W dramatycznych okolicznościach, które miały miejsce w Jarosławiu (woj. podkarpackie), sytuacja przybrała niespodziewany obrót. W piątek, 7 lutego, trzech nastolatków zostało ciężko rannych w wyniku ataku nożem i trafiło do szpitali. Początkowe doniesienia sugerowały, że młodzież padła ofiarą zamaskowanej grupy przestępczej. Jednak prawda okazała się zupełnie inna. Okazało się, że wszyscy bohaterowie tej niedorzecznej historii mieli swój udział w ogromnej bójce, a po wyjściu ze szpitali mogą także zostać obciążeni zarzutami.
WIELE PYTAŃ ZANIM ZROZUMIENIE PRZYCHODZI
Wydarzenie miało miejsce około godziny 15:00 w ostatni piątek na ulicy Elektrownianej, nieopodal torów, gdzie doszło do krwawego zajścia. Policjanci, którzy przybyli na miejsce, napotkali trzech 17-latków, którzy odnieśli poważne obrażenia po zadaniu ran nożem. Natychmiastowo zostali przetransportowani do okolicznych szpitali, gdzie byli poddani zabiegom ratującym życie.
CHAOS PRZEZ NIEDOROZUMIENIA
Stróże prawa szybko przystąpili do wyjaśniania okoliczności zdarzenia. Z ich ustaleń wynika, że nie doszło do żadnej napaści, lecz do starcia ze filozofią „ustawki” pomiędzy zwaśnionymi grupami uczniów. Młodzież postanowiła rozwiązać swoje problemy przy pomocy pięści, jednak sytuacja błyskawicznie wymknęła się spod kontroli, gdy nieliczni uczestnicy przynieśli ze sobą noże, co doprowadziło do krwawego finału.
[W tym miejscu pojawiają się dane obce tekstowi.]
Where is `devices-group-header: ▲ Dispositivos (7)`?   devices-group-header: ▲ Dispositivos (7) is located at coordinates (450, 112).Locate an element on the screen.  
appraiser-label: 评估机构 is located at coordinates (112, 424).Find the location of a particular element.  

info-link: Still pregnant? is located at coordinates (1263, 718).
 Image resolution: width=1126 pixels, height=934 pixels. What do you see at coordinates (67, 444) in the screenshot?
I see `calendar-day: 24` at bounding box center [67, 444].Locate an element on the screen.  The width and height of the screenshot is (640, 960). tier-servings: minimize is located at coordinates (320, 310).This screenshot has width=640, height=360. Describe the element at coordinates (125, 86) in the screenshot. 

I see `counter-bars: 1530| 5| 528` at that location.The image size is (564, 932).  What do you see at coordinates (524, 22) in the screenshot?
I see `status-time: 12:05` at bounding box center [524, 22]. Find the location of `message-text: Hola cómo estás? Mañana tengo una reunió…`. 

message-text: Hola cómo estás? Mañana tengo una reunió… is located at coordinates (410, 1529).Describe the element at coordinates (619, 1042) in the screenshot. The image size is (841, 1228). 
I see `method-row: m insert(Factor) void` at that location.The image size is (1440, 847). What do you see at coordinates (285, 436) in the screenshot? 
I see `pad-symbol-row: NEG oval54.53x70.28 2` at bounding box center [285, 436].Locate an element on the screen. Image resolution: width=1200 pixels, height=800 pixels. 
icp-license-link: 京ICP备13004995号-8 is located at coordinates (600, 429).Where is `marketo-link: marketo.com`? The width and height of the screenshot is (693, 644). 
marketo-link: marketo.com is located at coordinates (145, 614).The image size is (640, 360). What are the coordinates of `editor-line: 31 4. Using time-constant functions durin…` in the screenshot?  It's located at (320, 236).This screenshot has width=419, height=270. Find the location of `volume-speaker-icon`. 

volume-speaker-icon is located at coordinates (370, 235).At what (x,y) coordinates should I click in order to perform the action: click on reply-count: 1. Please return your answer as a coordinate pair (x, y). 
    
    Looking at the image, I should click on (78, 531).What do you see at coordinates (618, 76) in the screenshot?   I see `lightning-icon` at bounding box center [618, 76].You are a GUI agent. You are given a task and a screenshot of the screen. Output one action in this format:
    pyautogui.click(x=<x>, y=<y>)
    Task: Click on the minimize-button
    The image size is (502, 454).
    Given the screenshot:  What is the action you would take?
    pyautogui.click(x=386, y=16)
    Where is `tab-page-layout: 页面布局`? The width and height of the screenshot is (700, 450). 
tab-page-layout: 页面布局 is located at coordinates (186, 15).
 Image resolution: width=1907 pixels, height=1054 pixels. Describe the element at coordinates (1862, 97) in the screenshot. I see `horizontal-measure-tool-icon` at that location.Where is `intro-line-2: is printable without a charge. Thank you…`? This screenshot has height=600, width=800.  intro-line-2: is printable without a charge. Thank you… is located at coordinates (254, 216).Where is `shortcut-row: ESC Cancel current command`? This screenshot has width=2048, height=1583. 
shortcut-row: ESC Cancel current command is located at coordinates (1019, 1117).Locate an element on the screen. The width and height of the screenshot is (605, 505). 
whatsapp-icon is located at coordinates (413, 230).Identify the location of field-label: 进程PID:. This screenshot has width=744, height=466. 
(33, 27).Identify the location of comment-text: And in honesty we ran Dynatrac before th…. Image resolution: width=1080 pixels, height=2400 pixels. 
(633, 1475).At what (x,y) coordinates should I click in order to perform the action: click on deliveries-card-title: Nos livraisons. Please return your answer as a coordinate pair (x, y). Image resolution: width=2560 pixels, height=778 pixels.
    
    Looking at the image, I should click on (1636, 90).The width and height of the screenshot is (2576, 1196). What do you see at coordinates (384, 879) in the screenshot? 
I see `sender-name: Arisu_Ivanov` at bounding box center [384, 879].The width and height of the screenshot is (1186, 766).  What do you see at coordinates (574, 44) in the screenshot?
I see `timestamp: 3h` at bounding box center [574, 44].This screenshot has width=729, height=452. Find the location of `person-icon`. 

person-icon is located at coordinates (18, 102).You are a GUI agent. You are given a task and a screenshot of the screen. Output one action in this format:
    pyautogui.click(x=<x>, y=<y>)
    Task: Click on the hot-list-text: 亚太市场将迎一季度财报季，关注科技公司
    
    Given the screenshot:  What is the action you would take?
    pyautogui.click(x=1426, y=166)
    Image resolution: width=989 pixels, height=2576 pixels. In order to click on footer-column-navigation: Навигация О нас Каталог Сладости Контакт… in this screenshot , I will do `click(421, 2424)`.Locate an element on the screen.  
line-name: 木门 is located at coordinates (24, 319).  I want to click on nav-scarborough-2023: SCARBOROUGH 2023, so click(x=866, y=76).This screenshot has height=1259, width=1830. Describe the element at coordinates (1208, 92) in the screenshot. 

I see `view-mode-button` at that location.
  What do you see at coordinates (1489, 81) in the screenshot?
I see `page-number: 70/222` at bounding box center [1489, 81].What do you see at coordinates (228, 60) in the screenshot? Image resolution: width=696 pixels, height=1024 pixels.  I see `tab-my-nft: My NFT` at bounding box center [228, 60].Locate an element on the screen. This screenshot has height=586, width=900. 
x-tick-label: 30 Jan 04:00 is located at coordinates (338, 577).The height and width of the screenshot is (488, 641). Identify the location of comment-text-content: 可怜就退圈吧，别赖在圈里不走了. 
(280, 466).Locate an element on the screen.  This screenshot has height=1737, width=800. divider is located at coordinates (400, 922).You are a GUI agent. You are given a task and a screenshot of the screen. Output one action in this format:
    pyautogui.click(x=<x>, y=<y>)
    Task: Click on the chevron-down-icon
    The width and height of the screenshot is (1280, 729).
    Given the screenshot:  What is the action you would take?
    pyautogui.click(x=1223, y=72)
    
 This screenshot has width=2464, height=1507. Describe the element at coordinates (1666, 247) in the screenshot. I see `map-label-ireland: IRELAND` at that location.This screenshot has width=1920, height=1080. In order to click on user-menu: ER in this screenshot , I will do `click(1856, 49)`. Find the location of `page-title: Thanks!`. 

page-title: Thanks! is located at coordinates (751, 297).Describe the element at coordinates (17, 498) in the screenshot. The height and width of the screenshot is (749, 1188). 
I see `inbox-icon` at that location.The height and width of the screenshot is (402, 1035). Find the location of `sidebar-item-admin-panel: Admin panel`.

SKUTKI PRAWNE I ZATRZYMANIA
Policja zatrzymała kilkanaście osób, które brały udział w bójce – wśród nich był najstarszy uczestnik mający 38 lat, ale przeważali uczniowie, z najmłodszymi mającymi zaledwie 15 lat. Wszyscy ci młodzi ludzie staną przed prawnymi konsekwencjami swojego zachowania. Pięć osób zostało już aresztowanych w związku z udziałem w chuligańskiej bójce, grozi im kara więzienia do 10 lat. Dodatkowo, do poprawczaka trafiła także grupka czwórki 15- i 16-latków.
Dzieje się więcej, bowiem w najbliższym czasie także trzej ranni 17-latkowie usłyszą zarzuty. Na razie nie wiadomo, czy zostaną wydane wnioski o ich areszt.
Gorzka ironia tej sprawy pozostaje niewątpliwa. Czasem dorastanie wiąże się z podejmowaniem decyzji, które można uznać za… fatalnie głupie. Obawiamy się, jakie będą konsekwencje tej, z pozoru niewinnej, „ustawki”.